* **MATERIALS PROVIDED**
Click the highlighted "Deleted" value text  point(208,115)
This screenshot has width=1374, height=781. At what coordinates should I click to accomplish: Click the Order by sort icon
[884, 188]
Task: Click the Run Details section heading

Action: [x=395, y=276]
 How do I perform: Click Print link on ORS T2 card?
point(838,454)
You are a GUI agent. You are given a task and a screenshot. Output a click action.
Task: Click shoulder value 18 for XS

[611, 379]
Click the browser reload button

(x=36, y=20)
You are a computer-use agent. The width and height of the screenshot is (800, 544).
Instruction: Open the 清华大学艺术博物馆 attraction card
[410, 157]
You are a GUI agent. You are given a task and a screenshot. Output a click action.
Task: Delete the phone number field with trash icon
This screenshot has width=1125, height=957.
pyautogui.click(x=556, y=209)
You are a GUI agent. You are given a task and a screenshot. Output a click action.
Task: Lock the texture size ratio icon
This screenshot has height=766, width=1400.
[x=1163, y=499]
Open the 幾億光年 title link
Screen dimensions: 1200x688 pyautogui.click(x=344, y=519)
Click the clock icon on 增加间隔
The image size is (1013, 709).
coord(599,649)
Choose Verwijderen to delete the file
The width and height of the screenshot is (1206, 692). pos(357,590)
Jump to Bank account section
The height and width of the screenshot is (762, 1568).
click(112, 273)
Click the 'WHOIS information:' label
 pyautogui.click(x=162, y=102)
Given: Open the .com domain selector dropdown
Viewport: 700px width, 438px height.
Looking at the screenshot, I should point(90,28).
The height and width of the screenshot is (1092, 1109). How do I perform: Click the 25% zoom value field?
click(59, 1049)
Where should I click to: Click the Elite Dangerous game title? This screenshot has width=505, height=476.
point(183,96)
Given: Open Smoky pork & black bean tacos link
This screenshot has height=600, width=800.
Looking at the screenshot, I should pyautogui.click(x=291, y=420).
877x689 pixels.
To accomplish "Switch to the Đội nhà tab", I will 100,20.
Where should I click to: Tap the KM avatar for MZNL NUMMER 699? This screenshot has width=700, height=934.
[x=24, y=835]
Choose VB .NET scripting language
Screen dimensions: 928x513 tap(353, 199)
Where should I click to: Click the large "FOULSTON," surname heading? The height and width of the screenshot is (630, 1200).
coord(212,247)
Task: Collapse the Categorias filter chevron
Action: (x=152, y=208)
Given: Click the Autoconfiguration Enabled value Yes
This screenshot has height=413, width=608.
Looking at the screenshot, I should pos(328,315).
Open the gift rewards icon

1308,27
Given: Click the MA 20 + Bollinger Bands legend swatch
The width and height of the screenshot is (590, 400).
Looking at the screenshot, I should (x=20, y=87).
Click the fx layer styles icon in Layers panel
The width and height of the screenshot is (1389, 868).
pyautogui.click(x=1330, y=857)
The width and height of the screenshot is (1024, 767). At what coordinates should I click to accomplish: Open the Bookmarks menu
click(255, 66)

* **AIM**
Swap "GUI agent" for "UI agent" everywhere it occurs in the data above, and reproduce the lines with everything else left unchanged.

* **FULL SOLUTION**
Click the highlighted "Deleted" value text  point(208,115)
This screenshot has width=1374, height=781. At what coordinates should I click to accomplish: Click the Order by sort icon
[884, 188]
Task: Click the Run Details section heading

Action: [x=395, y=276]
 How do I perform: Click Print link on ORS T2 card?
point(838,454)
You are a UI agent. You are given a task and a screenshot. Output a click action.
Task: Click shoulder value 18 for XS

[611, 379]
Click the browser reload button

(x=36, y=20)
You are a computer-use agent. The width and height of the screenshot is (800, 544).
Instruction: Open the 清华大学艺术博物馆 attraction card
[410, 157]
You are a UI agent. You are given a task and a screenshot. Output a click action.
Task: Delete the phone number field with trash icon
This screenshot has width=1125, height=957.
pyautogui.click(x=556, y=209)
You are a UI agent. You are given a task and a screenshot. Output a click action.
Task: Lock the texture size ratio icon
This screenshot has height=766, width=1400.
[x=1163, y=499]
Open the 幾億光年 title link
Screen dimensions: 1200x688 pyautogui.click(x=344, y=519)
Click the clock icon on 增加间隔
The image size is (1013, 709).
coord(599,649)
Choose Verwijderen to delete the file
The width and height of the screenshot is (1206, 692). pos(357,590)
Jump to Bank account section
The height and width of the screenshot is (762, 1568).
click(112, 273)
Click the 'WHOIS information:' label
 pyautogui.click(x=162, y=102)
Given: Open the .com domain selector dropdown
Viewport: 700px width, 438px height.
Looking at the screenshot, I should point(90,28).
The height and width of the screenshot is (1092, 1109). How do I perform: Click the 25% zoom value field?
click(59, 1049)
Where should I click to: Click the Elite Dangerous game title? This screenshot has width=505, height=476.
point(183,96)
Given: Open Smoky pork & black bean tacos link
This screenshot has height=600, width=800.
Looking at the screenshot, I should pyautogui.click(x=291, y=420).
877x689 pixels.
To accomplish "Switch to the Đội nhà tab", I will 100,20.
Where should I click to: Tap the KM avatar for MZNL NUMMER 699? This screenshot has width=700, height=934.
[x=24, y=835]
Choose VB .NET scripting language
Screen dimensions: 928x513 tap(353, 199)
Where should I click to: Click the large "FOULSTON," surname heading? The height and width of the screenshot is (630, 1200).
coord(212,247)
Task: Collapse the Categorias filter chevron
Action: (x=152, y=208)
Given: Click the Autoconfiguration Enabled value Yes
This screenshot has height=413, width=608.
Looking at the screenshot, I should pos(328,315).
Open the gift rewards icon

1308,27
Given: Click the MA 20 + Bollinger Bands legend swatch
The width and height of the screenshot is (590, 400).
Looking at the screenshot, I should (x=20, y=87).
Click the fx layer styles icon in Layers panel
The width and height of the screenshot is (1389, 868).
pyautogui.click(x=1330, y=857)
The width and height of the screenshot is (1024, 767). At what coordinates should I click to accomplish: Open the Bookmarks menu
click(255, 66)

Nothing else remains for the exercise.